## Task details
For the word "computer", search the records and show each line in which it occurs.

Dataset excerpts
-----
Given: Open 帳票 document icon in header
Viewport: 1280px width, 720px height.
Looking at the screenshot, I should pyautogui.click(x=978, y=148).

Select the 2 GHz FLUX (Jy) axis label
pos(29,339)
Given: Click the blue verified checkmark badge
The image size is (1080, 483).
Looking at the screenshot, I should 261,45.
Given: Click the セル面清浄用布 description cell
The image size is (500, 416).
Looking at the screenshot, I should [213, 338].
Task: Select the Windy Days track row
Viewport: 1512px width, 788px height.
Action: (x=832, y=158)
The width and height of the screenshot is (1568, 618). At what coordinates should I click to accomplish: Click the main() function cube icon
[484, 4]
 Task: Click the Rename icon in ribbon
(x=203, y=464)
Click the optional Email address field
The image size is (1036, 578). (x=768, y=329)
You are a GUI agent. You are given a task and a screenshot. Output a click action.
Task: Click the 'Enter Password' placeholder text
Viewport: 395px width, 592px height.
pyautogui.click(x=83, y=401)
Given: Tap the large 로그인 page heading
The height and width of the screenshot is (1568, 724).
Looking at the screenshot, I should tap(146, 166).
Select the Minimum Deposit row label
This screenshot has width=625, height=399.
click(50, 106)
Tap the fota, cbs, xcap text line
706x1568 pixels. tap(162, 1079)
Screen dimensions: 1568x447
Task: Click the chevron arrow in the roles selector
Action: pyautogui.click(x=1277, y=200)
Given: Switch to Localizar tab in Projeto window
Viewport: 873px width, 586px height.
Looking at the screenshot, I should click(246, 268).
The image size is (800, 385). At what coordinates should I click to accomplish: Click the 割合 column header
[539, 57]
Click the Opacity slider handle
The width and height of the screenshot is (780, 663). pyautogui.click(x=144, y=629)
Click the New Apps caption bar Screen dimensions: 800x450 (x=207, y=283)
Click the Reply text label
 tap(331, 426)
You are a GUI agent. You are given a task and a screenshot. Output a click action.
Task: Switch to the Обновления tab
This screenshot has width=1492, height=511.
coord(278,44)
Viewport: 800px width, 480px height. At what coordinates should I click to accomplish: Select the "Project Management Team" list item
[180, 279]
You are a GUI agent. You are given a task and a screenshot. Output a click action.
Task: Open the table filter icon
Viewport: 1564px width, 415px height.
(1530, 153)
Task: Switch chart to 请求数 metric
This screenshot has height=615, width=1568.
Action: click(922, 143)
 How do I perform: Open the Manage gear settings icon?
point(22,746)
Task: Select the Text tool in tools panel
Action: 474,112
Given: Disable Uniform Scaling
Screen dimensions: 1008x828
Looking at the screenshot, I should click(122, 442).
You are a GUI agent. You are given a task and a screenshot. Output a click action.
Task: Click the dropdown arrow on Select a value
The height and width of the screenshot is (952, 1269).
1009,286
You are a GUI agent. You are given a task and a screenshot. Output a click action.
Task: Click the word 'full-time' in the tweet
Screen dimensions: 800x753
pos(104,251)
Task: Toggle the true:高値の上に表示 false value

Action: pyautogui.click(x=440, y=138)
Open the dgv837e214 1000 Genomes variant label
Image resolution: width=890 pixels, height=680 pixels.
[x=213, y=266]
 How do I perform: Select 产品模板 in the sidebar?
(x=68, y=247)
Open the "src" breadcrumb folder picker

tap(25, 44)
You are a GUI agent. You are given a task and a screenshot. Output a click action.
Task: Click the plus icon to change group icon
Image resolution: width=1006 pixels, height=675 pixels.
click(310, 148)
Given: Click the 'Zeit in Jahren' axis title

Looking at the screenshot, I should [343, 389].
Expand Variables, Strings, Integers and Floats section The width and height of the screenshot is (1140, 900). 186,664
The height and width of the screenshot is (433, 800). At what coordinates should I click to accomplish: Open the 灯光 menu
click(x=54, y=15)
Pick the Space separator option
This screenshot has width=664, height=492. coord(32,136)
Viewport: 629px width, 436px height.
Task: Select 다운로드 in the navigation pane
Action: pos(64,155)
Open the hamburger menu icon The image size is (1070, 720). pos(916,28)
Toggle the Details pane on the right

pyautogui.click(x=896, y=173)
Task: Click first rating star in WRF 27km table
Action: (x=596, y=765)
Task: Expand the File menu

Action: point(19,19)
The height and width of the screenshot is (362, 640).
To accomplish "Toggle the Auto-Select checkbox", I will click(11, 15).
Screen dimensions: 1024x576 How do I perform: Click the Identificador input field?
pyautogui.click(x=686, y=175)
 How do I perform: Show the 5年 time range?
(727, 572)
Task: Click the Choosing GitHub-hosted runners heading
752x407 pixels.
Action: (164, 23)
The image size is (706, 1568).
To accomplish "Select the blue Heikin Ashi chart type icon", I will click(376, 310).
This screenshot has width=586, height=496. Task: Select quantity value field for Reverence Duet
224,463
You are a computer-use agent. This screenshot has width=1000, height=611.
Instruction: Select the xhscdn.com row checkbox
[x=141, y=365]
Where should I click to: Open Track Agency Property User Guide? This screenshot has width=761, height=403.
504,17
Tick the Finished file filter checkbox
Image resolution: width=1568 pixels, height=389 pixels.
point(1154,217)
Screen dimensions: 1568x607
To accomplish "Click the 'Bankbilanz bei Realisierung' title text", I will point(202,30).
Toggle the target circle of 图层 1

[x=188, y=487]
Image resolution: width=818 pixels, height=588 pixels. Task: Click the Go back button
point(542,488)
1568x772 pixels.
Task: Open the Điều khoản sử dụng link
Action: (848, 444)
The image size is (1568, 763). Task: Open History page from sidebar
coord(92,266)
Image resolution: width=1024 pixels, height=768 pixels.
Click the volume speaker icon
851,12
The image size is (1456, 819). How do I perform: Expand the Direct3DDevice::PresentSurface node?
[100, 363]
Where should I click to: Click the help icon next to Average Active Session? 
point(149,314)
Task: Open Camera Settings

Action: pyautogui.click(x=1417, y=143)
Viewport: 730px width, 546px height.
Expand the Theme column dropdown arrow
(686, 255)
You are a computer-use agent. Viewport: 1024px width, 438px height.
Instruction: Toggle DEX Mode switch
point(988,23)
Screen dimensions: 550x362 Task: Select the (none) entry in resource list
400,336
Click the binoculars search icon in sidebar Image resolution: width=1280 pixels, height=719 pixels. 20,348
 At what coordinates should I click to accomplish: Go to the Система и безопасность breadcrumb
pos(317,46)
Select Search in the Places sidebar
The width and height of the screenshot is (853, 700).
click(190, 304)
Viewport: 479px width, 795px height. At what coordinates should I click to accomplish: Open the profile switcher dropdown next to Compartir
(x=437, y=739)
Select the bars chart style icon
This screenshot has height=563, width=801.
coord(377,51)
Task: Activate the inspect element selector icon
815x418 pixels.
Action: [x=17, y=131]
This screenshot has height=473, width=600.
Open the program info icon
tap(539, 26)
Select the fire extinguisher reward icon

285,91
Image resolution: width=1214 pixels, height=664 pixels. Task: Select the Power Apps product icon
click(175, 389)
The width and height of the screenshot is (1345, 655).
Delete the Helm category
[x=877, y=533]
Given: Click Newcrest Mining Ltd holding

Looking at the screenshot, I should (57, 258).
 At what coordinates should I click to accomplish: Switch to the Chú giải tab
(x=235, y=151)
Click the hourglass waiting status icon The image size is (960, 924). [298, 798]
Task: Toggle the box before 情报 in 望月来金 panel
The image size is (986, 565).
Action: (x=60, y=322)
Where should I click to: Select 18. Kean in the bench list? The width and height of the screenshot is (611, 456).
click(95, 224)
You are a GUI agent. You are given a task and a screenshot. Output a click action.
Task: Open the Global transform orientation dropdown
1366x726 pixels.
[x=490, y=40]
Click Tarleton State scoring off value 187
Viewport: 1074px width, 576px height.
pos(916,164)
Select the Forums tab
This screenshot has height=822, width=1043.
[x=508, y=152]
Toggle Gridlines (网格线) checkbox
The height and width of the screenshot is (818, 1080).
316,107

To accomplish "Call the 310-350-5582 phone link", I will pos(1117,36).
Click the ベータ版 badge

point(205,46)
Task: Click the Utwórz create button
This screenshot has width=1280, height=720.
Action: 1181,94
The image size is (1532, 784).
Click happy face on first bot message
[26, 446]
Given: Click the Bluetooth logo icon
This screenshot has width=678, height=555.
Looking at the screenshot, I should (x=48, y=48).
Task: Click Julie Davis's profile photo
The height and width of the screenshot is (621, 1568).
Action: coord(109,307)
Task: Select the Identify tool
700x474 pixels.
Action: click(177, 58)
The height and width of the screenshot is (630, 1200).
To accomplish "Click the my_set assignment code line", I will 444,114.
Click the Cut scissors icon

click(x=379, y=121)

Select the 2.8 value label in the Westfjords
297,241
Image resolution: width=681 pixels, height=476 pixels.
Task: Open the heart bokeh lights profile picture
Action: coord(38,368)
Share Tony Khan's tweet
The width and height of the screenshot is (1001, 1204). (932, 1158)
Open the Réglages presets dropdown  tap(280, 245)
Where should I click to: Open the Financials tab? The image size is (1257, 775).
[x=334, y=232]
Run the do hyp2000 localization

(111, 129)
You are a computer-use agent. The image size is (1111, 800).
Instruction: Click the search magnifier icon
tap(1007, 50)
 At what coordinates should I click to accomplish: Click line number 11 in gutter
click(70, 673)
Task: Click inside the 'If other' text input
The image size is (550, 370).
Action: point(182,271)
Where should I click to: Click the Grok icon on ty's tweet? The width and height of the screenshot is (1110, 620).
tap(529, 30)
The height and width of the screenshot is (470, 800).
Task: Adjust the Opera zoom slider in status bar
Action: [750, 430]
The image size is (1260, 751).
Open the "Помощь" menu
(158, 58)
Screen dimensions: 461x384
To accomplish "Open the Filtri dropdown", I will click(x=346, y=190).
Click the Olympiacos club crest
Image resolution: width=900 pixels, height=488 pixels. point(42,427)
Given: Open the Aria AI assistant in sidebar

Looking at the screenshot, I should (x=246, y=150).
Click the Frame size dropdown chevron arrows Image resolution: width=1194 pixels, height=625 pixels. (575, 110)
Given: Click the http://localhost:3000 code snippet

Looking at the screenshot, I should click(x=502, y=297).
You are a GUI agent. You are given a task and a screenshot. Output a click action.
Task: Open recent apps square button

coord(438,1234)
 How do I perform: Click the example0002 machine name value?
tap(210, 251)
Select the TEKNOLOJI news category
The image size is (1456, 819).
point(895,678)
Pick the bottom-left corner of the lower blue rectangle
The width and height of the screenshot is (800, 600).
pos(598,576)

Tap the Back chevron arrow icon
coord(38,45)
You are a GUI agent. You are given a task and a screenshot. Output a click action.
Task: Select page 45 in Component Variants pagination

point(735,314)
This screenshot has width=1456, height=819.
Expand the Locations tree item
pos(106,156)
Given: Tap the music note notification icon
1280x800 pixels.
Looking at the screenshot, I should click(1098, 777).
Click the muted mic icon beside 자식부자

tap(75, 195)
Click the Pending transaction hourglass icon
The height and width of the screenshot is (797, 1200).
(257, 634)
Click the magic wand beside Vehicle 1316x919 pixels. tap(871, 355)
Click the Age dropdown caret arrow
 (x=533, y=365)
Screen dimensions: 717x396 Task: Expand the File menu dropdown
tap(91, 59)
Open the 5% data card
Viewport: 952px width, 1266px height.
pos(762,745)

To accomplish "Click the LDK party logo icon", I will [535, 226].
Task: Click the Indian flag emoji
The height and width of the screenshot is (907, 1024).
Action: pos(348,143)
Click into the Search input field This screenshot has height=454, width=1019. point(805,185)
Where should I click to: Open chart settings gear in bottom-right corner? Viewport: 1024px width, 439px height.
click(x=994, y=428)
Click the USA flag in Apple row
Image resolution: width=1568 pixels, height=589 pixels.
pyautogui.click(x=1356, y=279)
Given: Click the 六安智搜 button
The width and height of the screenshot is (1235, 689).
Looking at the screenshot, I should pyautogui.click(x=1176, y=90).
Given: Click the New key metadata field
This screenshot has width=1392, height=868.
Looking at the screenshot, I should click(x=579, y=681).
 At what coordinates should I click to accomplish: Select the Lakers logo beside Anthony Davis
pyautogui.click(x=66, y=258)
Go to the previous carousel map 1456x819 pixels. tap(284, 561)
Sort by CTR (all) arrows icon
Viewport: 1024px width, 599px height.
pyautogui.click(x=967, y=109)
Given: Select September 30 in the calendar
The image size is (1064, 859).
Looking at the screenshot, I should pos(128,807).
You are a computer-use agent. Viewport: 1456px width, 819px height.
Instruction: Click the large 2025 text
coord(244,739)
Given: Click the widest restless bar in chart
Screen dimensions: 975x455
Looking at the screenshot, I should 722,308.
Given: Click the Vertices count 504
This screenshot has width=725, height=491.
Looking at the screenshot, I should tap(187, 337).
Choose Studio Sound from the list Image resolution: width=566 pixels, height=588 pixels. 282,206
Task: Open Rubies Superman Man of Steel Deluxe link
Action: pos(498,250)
-----
## Written answer
You are a computer-use agent. This screenshot has width=1000, height=611.
You are a computer-use agent. Viewport: 1024px width, 438px height.
You are a computer-use agent. The image size is (1111, 800).
You are a computer-use agent. Viewport: 1456px width, 819px height.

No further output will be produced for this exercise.